Hızla, daha fazla onu sinirlendirmemek için merdivenlerden koşarak indi. Etraf karanlıktı ve ilerdeki kapının altından ışık çıkıyordu. Ayrıca burası çok fazla soğuktu. Korkudan kalbi çok hızlı atıyor olsa bile burda ne deniliyorsa yapmak zorundaydı. Bahsettiği odaya doğru ilerlediğinde, kalbi yerinden çıkacaktı.

Titreyen elleriyle kapının kolunu indirdiğinde, ortama yayılan gıcırtı sesi esmer oğlanın titremesine neden olmuştu. Karşısında, komutanı gördüğünde şaşkınca ona bakmış ve koşarak sarılmıştı. "Aptal adam çok korktum. Ne yapıyorsun burda?" Seokjin sıkıca sevgilisine sarılmış, boynuna uzun bir öpücük bırakmıştı.

Ona artık doğruları söylemesi gerekiyordu. Yalan söyleyerek, güvenini kırarak burdan çıkaramazdı onu. Aksi halde, Taehyung yüzüne bile bakmazdı. Buna dayanamazdı. Müdür ona Taehyung'un mahkemesine az kaldığını ve artık bu işi bitirmesi gerektiğini söylediğinden beri, huzursuz hissediyordu.

Boynuna son kez öpücük kondurup, yüzünü elleri arasına alarak kendisine bakmasını sağladı. Boncuk gibi bakan gözlerine tek tek öpücükler sıraladı. Yavaşça dudağına kapandığında, Taehyung hafifçe araladı ağzını. Seokjin'in yumuşak hareketleri, göğsünün rahatlamasına neden olmuştu.

Biraz daha öptü komutan sevgilisini. Söylediklerinden sonra bir daha dokunamayabilirdi hayat bulduğu dudaklarına. Kokusunu içine çekerek, yumuşak öpücükler bıraktı. "Seni çok seviyorum. Yemin ederim çok seviyorum seni." Taehyung telaşlanmıştı. Onun korku dolu gözleri, kalbinin atışını değiştirmişti.

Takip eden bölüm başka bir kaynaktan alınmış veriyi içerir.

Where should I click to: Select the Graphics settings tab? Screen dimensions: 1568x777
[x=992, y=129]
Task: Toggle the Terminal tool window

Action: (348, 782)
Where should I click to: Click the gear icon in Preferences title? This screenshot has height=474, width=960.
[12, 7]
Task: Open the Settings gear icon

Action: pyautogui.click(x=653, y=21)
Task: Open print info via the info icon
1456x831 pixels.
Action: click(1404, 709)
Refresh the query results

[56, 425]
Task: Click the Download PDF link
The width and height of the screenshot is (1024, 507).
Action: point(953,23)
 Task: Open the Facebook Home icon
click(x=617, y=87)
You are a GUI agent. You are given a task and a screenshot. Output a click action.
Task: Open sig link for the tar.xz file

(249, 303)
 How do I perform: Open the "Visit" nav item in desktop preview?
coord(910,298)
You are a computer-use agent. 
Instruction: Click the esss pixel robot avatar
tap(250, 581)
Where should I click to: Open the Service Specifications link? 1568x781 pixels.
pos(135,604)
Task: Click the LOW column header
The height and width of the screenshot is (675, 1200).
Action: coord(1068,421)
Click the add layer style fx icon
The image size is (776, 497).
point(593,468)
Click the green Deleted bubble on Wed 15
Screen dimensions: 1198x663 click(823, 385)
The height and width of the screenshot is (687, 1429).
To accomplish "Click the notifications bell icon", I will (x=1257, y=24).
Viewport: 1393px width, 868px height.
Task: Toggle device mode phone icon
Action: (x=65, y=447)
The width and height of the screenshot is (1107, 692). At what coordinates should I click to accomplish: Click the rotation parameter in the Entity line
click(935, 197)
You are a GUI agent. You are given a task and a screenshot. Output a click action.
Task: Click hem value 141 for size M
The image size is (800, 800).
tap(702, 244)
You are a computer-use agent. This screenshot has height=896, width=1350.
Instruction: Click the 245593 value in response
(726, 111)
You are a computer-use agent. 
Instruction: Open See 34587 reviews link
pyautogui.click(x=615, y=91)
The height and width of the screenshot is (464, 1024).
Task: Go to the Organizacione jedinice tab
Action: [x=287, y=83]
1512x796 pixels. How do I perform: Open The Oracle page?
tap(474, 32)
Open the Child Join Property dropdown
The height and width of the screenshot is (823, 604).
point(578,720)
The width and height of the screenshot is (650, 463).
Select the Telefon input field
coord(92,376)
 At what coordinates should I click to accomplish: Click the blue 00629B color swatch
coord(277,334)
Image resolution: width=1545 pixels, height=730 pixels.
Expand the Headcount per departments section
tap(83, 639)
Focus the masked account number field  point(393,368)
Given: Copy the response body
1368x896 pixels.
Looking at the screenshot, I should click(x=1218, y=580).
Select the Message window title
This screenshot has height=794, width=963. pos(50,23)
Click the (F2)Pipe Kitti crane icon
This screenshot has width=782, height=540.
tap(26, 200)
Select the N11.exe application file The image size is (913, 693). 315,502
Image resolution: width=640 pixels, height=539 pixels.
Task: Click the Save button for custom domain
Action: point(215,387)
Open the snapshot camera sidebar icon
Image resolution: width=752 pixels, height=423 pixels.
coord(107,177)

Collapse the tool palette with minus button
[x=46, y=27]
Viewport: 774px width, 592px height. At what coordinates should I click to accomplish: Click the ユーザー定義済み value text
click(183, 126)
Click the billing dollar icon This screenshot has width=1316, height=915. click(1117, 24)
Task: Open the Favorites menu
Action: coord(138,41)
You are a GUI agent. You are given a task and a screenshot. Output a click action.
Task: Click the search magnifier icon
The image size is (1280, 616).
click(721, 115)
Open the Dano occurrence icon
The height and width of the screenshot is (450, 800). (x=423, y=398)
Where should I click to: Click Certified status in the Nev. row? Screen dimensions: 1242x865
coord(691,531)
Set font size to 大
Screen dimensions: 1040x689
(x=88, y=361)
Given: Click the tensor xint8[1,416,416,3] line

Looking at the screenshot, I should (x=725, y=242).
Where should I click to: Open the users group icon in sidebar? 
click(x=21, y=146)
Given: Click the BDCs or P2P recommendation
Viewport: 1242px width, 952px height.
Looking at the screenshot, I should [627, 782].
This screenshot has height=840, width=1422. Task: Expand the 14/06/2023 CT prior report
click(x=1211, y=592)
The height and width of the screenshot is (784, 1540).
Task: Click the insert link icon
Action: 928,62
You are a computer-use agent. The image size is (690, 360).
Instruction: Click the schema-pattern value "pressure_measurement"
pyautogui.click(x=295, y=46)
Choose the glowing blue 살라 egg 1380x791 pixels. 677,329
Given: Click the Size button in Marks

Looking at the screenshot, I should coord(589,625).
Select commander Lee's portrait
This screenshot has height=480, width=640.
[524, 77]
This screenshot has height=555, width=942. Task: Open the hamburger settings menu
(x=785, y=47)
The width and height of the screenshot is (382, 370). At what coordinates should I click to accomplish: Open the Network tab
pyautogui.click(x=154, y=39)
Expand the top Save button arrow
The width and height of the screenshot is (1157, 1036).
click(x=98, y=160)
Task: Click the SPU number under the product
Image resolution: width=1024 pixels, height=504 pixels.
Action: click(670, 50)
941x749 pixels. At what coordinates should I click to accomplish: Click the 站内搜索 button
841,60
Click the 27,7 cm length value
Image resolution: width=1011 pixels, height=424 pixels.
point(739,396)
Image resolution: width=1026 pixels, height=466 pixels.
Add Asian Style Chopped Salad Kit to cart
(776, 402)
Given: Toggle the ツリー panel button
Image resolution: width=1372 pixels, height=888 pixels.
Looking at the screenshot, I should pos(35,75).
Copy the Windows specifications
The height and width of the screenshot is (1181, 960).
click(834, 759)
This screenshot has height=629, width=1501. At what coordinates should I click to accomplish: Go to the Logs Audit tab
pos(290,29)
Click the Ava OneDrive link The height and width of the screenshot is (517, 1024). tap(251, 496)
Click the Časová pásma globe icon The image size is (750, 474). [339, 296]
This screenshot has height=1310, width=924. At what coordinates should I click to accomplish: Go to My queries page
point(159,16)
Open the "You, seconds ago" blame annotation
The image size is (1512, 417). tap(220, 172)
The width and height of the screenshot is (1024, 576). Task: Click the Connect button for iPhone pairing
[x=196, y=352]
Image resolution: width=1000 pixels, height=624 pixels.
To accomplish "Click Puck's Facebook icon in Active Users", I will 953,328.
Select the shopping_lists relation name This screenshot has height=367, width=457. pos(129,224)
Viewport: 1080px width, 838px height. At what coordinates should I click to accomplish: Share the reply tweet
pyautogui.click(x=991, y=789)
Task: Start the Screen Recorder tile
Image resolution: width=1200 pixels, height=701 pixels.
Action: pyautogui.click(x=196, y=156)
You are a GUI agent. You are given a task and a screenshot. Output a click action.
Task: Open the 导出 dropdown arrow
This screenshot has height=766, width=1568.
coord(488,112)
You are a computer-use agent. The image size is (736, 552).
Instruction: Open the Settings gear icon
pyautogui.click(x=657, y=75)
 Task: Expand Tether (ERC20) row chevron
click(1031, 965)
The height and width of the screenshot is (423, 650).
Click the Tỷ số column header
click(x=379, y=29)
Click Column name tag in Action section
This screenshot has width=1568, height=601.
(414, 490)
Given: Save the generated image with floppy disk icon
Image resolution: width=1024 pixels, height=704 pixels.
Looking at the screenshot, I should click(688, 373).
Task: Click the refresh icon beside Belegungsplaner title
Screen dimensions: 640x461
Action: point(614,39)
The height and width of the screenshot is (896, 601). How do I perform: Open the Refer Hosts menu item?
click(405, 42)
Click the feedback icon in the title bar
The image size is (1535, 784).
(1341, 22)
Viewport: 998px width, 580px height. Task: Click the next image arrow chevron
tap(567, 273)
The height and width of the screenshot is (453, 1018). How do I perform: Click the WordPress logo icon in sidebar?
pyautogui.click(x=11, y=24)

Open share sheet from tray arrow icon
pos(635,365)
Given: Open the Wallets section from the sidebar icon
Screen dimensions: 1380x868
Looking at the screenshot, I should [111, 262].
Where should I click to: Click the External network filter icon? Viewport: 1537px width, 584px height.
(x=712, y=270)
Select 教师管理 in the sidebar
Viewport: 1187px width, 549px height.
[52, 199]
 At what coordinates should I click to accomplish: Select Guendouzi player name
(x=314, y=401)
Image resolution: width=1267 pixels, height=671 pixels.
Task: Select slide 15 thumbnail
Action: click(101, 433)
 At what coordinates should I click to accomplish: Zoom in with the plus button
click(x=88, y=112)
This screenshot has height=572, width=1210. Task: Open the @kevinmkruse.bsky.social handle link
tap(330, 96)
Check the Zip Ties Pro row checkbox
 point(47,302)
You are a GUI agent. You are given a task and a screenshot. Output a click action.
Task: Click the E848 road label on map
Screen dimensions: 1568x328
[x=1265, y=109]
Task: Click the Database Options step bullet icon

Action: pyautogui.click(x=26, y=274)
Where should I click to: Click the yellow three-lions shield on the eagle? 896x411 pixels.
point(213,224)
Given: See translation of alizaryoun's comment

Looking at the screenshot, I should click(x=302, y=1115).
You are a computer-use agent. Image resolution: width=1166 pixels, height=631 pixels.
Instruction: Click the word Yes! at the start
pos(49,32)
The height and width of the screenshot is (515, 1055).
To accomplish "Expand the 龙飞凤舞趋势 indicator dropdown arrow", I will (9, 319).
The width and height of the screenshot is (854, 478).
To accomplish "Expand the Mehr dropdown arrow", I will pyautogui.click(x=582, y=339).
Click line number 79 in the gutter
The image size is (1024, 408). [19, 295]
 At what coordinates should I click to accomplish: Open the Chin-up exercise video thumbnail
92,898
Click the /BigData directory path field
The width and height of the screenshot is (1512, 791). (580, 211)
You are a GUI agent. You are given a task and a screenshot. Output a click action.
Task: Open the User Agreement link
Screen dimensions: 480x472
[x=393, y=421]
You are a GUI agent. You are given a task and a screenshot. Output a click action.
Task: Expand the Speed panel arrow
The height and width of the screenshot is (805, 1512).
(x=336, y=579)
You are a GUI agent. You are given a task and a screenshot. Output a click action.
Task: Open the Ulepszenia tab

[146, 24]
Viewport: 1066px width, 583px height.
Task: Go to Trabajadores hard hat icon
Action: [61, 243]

"Ben de seni çok seviyorum. Bir şey mi oldu? Neden buraya geldik? Müdür ne dedi sana?" Seokjin seneler sonra ilk kez, tam şu an ağlıyordu. Kaybetme korkusu, yanlış anlaşılma korkusu canını çok yakıyordu. Taehyung'un ondan yine uzaklaşması demek, nefes alarak ölmesi demekti. Taehyung'dan asla gidemezdi.

"Ben özür dilerim esmer oğlan, çok pişmanım. Yine de amacım tamamen doğruyu öğrenmek ve seni burdan çıkartmaktı. Yemin ederim ilk başta kabul etme sebebim buydu. Ben sadece bu işi erteledim çünkü sana fena halde tutuldum." Taehyung öylece bakıyordu ona. Neyden bahsettiğini bilmiyordu.

Tek bildiği kalbinin yavaşladığı, kollarının güçsüzleştiğiydi. Ondan duyacakları, bu odadan cenazesinin çıkacağına işaretti. Taehyung bunu biliyordu. Bu yüzden sustu. Anlatsın istedi. Hesap soracak hali yoktu. Seokjin'in dudaklarının aralandığını gördüğünde, gözlerini sıkıca yumdu. Onun tarafından idam edilmişti...

Onun iki dudağının arasında başladı ve bitmişti her devrimi.

"Senin de içinde olduğun isyanı, kimin başlattığını öğrenmek için görevlendirildim."